ONE of the world's biggest cricket stars, Indian spinner Ravichandran Ashwin, has described the International Cricket Council's suspension of Zimbabwe as "heartbreaking," and says he is praying that "the lovely cricket nation returns to its glory as soon as possible."
Last week's boardroom drama continues to divide opinion with former Zimbabwe captain, Tatenda Taibu, saying he was in support of the intervention taken by the Sport and Recreation Commission and said its chairman, Gerald Mlotshwa, was someone he could trust.
"So, the decision was made by @ICC to suspend Zimbabwe. The Minister of Sport @KirstyCoventry appointment (of) a (reputable) independent @ZimbabweSrc board chaired by a gentleman who lifted our Rugby union from the dumps," tweeted Taibu.
"A board who can and will clean out the corruption in cricket.
As @KirstyCoventry has mentioned already, there was no Gvt interference. If @ZimbabweSrc is Gvt by virtue of being appointed by the Ministry of Sport then explain how Mukhuhlani is a Member of Parliament and not considered Gvt.
"SRC, you have my utmost backing for your stand."
Ashwin, the 32-year-old Indian superstar who won the 2006 ICC Cricketer of the Year and ICC Test Cricketer of the Year, said he was concerned about the impact of the ICC ban on players and the game in Zimbabwe.
He is considered one of the finest spinners to grace the game and said he felt heartbroken when he learnt of the decision by the ICC to suspend Zimbabwe from the global cricket of nations, freeze funding and bar the country's national teams from taking part in the international matches.
The Chevrons' tour of Bangladesh for a tri-series, which also involves Afghanistan in October, and the Lady Chevrons' ICC Twenty20 World Cup Qualifier in Scotland next month, are likely to be affected by the suspension.

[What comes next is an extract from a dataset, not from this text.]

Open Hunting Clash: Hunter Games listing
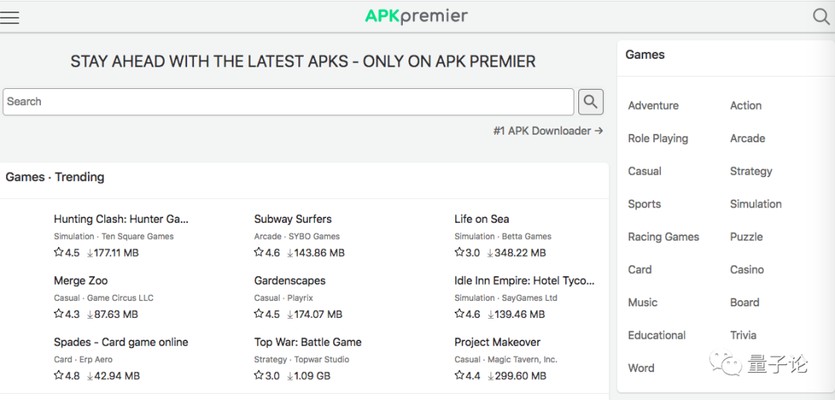click(121, 219)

The ICC have ordered that the suspended Zimbabwe Cricket board, led by Tavengwa Mukuhlani, should be reinstated, within the next three months, pending a review of their decision in October.
Mukuhlani and his board were suspended by the Sport and Recreation Commission after they did not heed a directive not to go ahead with their elective congress while the SRC have also called for a forensic audit of the ZC financial affairs.
In turn, Mukuhlani and his board have said they are willing to work with the SRC, following the country's suspension by the ICC, to resolve issues that led to the impasse and have demanded that the Sports Commission make public an audit it conducted into their financial affairs last year.
Ashwin said a resolution has to be ironed out quickly for the sake of the players and the game in the country.
"Extremely heartbreaking news for all Zim cricketers and their fans, reading the tweets of @SRazaB24 (Sikandar Raza) just shows the agony of cricketers and how their lives have been taken away from them," he tweeted.
"I pray that the lovely cricket nation returns to its glory asap (as soon as possible) #ZimbabweCricket."
Chevrons fast bowler Kyle Jarvis thanked Ashwin for taking a stance for the players and the game.
"Appreciate your words. Thank you @ashwinravi99."
Indian famed cricket commentator, Harsha Bhogle, said he was also concerned about the plight of the Zimbabwe cricketers.
"You've got to feel for the cricketers in Zimbabwe. They were fighting the odds, their administration was a shambles but, at least, they were playing, their scores were recorded, there was something to look forward to," he said.
"I do hope it gets resolved soon."
India are the game's global powerhouse and generate most of the funds that oil international cricket.
Lady Chevrons skipper Mary-Anne Musonda continued to grieve for her team at the week as she called for them to be given a chance to play their qualifier in Scotland and pleaded with the Sports Commission to help their cause.
"Thoughts of the #LadyChevrons NOT participating at the ICC Women's T20 Global WCQ are horrific," she tweeted. "The @ICC ruled on Thursday. With this, @ZimbabweSrc should help our cause... #EnableTheLadyChevronsToGoScotland.
"A chance for a ticket to a different life, for millions of women out there in Zimbabwe. For generations of girls and women to come. Vanished in 3 weeks. Okay. Life. I'm sorry Lady Chevrons. I led. I tried.
"Pretty telling how nobody is mentioning our qualifiers. Our chance to qualify for the World Cup. My team is passionate, committed and would leave everything they have on the field of play to make the country proud.
"But, I guess, it still means nothing. I'm sorry Lady Chevrons."